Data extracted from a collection
-.-.-
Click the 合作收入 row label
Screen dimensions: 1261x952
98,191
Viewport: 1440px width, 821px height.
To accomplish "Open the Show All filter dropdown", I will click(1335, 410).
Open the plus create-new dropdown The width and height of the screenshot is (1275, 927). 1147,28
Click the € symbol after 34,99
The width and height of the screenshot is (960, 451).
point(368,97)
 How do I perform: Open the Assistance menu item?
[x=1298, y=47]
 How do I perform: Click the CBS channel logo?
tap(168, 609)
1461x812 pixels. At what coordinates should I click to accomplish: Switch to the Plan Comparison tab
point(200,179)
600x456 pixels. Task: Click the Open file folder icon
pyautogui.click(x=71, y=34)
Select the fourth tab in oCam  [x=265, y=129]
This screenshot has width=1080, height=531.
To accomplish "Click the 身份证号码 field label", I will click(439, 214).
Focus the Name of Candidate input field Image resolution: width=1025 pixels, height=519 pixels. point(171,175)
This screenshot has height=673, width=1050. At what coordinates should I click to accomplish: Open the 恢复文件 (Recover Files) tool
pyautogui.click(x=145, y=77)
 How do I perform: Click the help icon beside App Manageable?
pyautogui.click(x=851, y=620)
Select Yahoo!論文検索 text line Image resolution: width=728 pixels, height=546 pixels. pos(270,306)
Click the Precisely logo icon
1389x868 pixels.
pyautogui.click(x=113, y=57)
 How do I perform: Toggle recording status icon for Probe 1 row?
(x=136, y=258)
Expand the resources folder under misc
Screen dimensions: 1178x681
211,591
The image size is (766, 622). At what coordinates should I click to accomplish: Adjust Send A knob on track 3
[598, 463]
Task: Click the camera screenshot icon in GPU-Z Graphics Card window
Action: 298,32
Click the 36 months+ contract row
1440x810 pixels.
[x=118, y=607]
-.-.-
GOAL:
Update the entries above by replacing "Screen dimensions" with "Screen size" wherever it appears, keeping every other part unchanged.

COMPLETE RESPONSE:
Click the 合作收入 row label
Screen size: 1261x952
98,191
Viewport: 1440px width, 821px height.
To accomplish "Open the Show All filter dropdown", I will click(1335, 410).
Open the plus create-new dropdown The width and height of the screenshot is (1275, 927). 1147,28
Click the € symbol after 34,99
The width and height of the screenshot is (960, 451).
point(368,97)
 How do I perform: Open the Assistance menu item?
[x=1298, y=47]
 How do I perform: Click the CBS channel logo?
tap(168, 609)
1461x812 pixels. At what coordinates should I click to accomplish: Switch to the Plan Comparison tab
point(200,179)
600x456 pixels. Task: Click the Open file folder icon
pyautogui.click(x=71, y=34)
Select the fourth tab in oCam  [x=265, y=129]
This screenshot has width=1080, height=531.
To accomplish "Click the 身份证号码 field label", I will click(439, 214).
Focus the Name of Candidate input field Image resolution: width=1025 pixels, height=519 pixels. point(171,175)
This screenshot has height=673, width=1050. At what coordinates should I click to accomplish: Open the 恢复文件 (Recover Files) tool
pyautogui.click(x=145, y=77)
 How do I perform: Click the help icon beside App Manageable?
pyautogui.click(x=851, y=620)
Select Yahoo!論文検索 text line Image resolution: width=728 pixels, height=546 pixels. pos(270,306)
Click the Precisely logo icon
1389x868 pixels.
pyautogui.click(x=113, y=57)
 How do I perform: Toggle recording status icon for Probe 1 row?
(x=136, y=258)
Expand the resources folder under misc
Screen size: 1178x681
211,591
The image size is (766, 622). At what coordinates should I click to accomplish: Adjust Send A knob on track 3
[598, 463]
Task: Click the camera screenshot icon in GPU-Z Graphics Card window
Action: 298,32
Click the 36 months+ contract row
1440x810 pixels.
[x=118, y=607]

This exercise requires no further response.